Well, a blog entry has to have a flashy title to grab you by the throat and pull you right in. In reality there was nothing secret, no conspiracy and only Xerox.

During the time, when Dick funded the film privately, many of the greatest war machine scenes had been animated. And they had all been traced on cels. As Holger has written earlier, these cels were gigantic. The Layout for the scene “Kettle” for example was 66 x 30 cm.

It was quite clear early on that there would be no war machine cel tracing any more. Time and monetary constraints forbid that. So it was decided that the animation would have to be photocopied (or xeroxed) on cels. But of course, with a film shot in glorious 35-mill cinemascope and to be presented on big screens, there was no way, we would animate these awesome battle scenes on A3 or even A 4 paper. That would be like watching Picasso’s “Guernica” on a stamp. And it would wobble and shake all over the place.

Luckily a shop that did A3 laser Xeroxes with brown toner on cells was found after extensive research. In the meantime Roy cooked up a clever scheme. We would use irregularly cut Overlays that would also add depth to the picture and hide the cell edges. Then the animation would be xeroxed on separate A3 cels and the cels cut to fit under Roy’s Overlays. Instead of one big cel, we now had up to 4 cels placed next to each other, but cut up like mosaic pieces. To avoid colour jumps, blank cels would be placed where no animation took place and nobody in the audience was the wiser.

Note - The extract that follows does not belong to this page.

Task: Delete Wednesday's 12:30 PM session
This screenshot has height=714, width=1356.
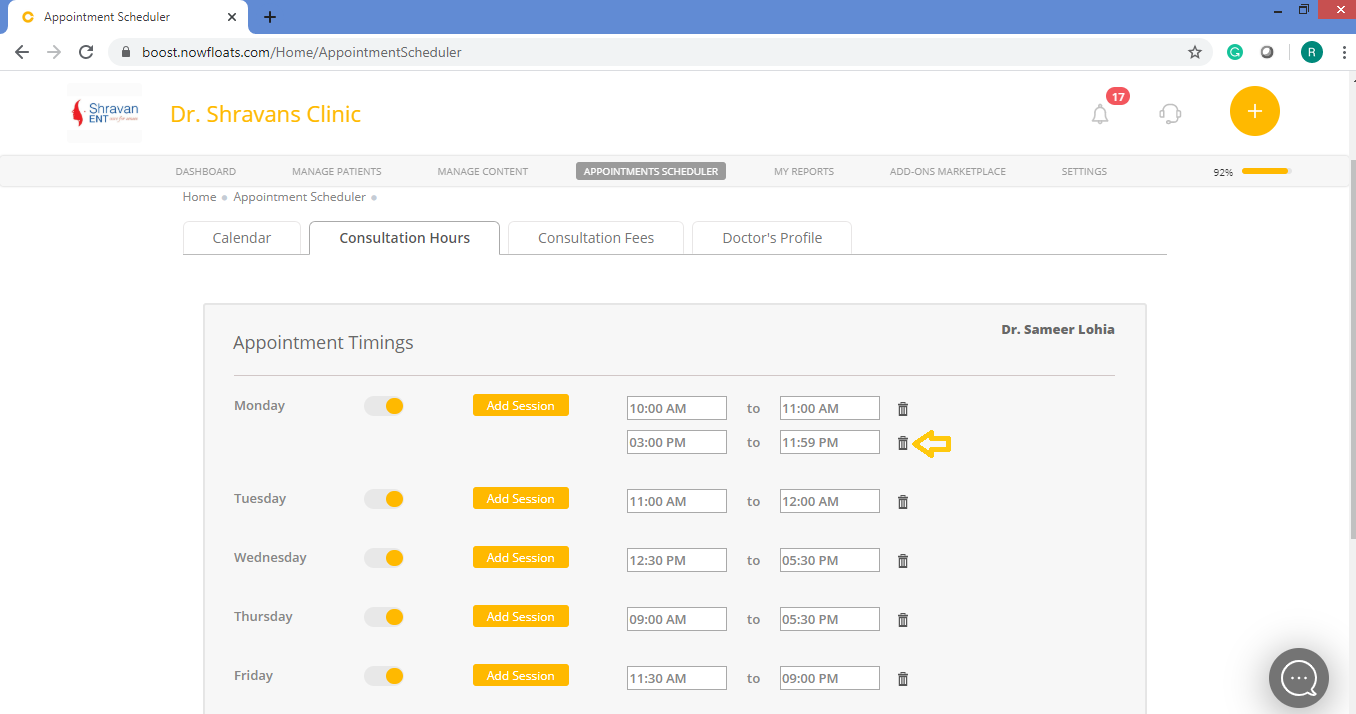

But there was after all a little problem to the whole idea: The Xerox machine would distort every copy ever so slightly. And it would distort it always in a different place. So it was not just a matter of placing the xeroxed cel over the original drawing and pegging it. We literally had to make 3 Xeroxes of each drawing and then peg the keys first and afterwards re-peg all the in-between Xeroxes according to the Xerox keys. Staring on 3-5 transparent levels of cels, each loaded with many little one-eyes does mess with your eyes and brains after a while, I can tell you that. So if you fail to grasp the concept behind the “secret Xerox conspiracy”, it is not your fault, but clearly an after effect of me working too many hours on these scenes.

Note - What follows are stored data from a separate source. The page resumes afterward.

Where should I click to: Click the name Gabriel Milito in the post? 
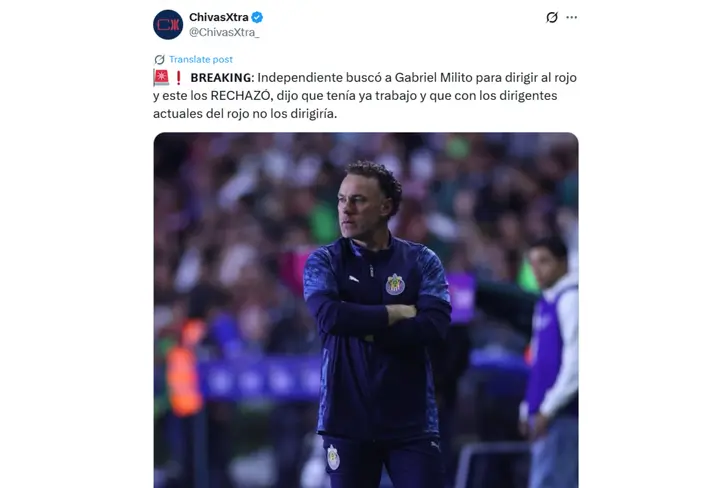426,78
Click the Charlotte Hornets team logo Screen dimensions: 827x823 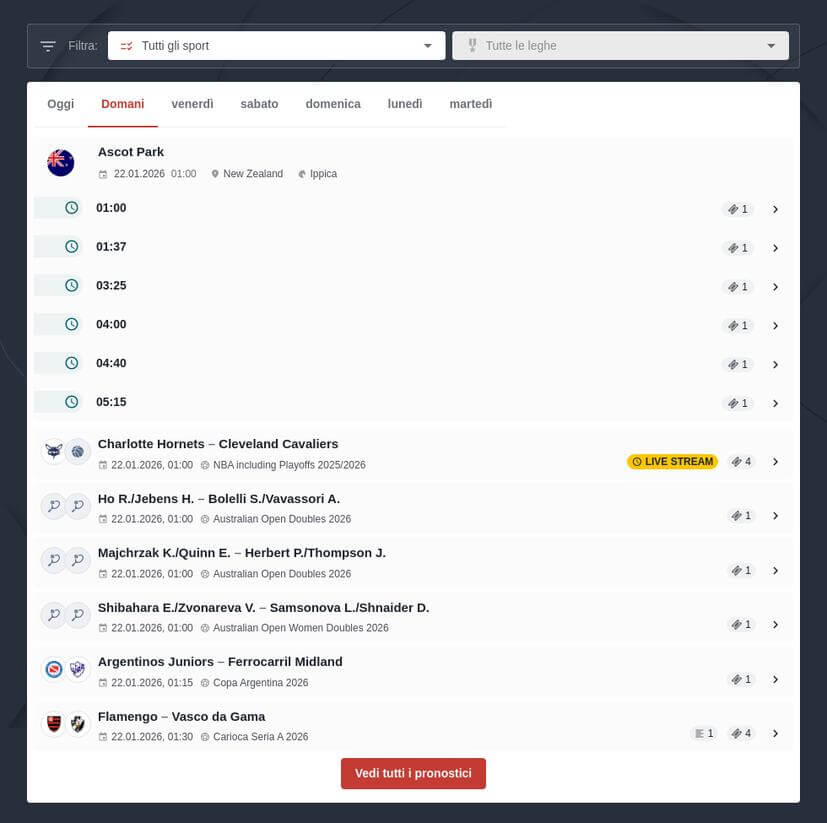click(53, 451)
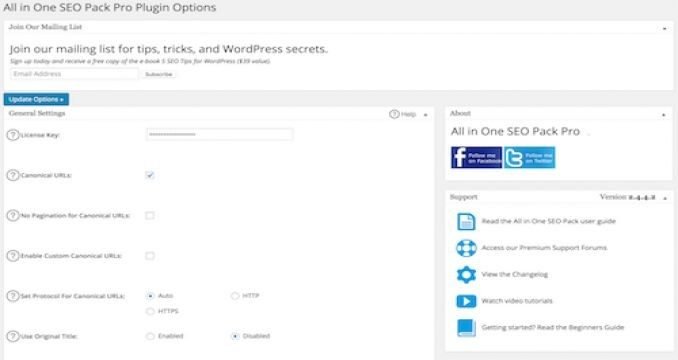
Task: Click the Beginners Guide book icon
Action: pos(466,328)
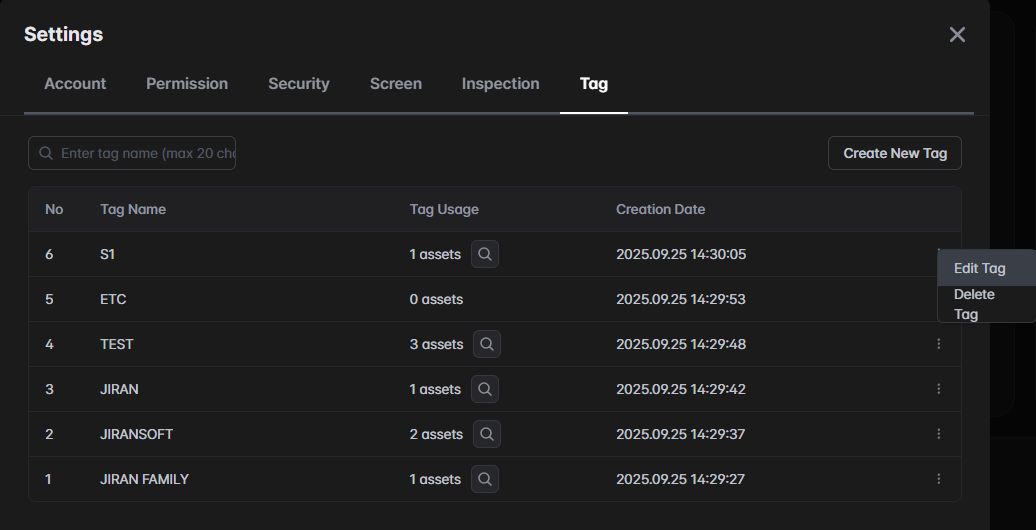Expand the JIRAN row's three-dot menu
Image resolution: width=1036 pixels, height=530 pixels.
(x=938, y=389)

To add insult to injury, let me quote Neil Boyle “Give Dietmar a Xerox machine and he gives you three feet of animation a week”


6 comments:

Matt Jones said...

The techniques behind this film just get more & more complex. Thanks for revealing the secret!

Holger said...

Another example of unorthodox solutions on this film. Fascinating. I had forgotten that you worked on your own cels, but I remember the plastic re-pegging strips now. 3 xeroxes - was that so hopefully one would fit? Did you do all that yourself or did you have people helping? Who came up with the re-inbetweening idea?

Dietmar said...

Yes, I did that all by myself, because the original idea of having it pegged in Paint and Trace didn't work. Obviously it was diligently pegged on top of the drawings as best as possible, but the first test came bacl all wobbly....so it became clear that you actually need an animator or assistant to follow the whole scene through again.

I think it was not until my "big scene" (Blog on that incomming in a few weeks)that I actually had assistants, so short of painting the cels, the scenes were 100% mine :)

Michael Sporn said...

Another great post. Thanks for the info. That Roy was certainly a demon in that studio - amazing work. Every ounce of it shows up on the screen.

Dietmar said...

Hmmm...Roy certainly is one of the nicest persons I ever met. A creative demon maybe, but not a demon in the way that he made peoples life hard. Actually I cannot bring myself to see any kind of demon in Roy...no way. He is just an overall great man!

Michael Sporn said...

Sorry. By "demon" I meant "wizard," "magician," "genius." Roy is obviously a one-of-a-kind brilliant man. I'd like some day to meet him.